[Screenshot grounding data]
▬▬▬▬▬▬▬▬▬▬
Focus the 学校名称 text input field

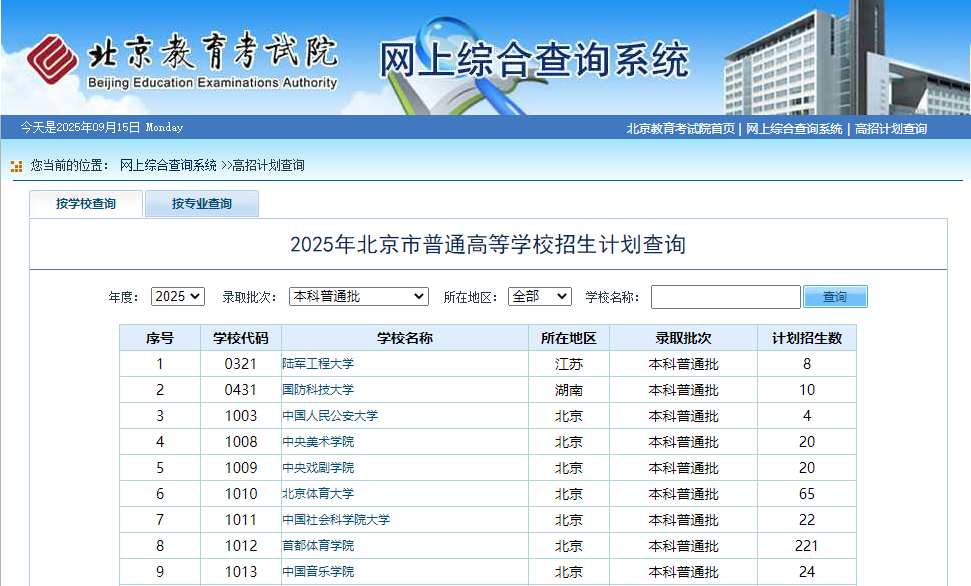725,297
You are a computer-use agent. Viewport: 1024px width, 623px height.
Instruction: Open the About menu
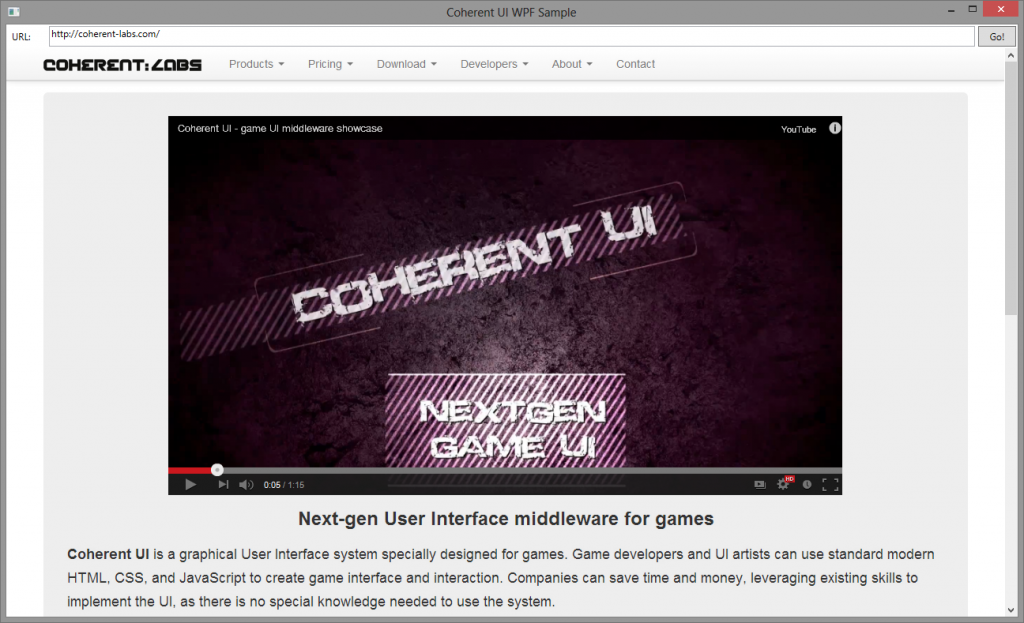(572, 64)
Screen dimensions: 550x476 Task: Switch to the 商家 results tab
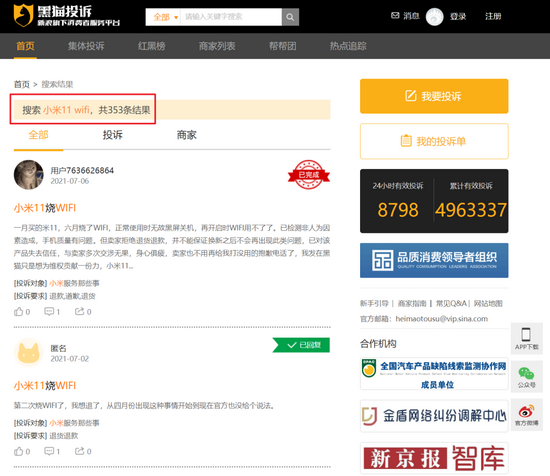click(187, 135)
▬▬▬▬▬▬▬▬▬▬
*Your goal*. Repeat all of the records verbatim, leaving out the pictures.

*Expected answer*.
Focus the 学校名称 text input field

725,297
You are a computer-use agent. Viewport: 1024px width, 623px height.
Instruction: Open the About menu
(572, 64)
Screen dimensions: 550x476 Task: Switch to the 商家 results tab
click(187, 135)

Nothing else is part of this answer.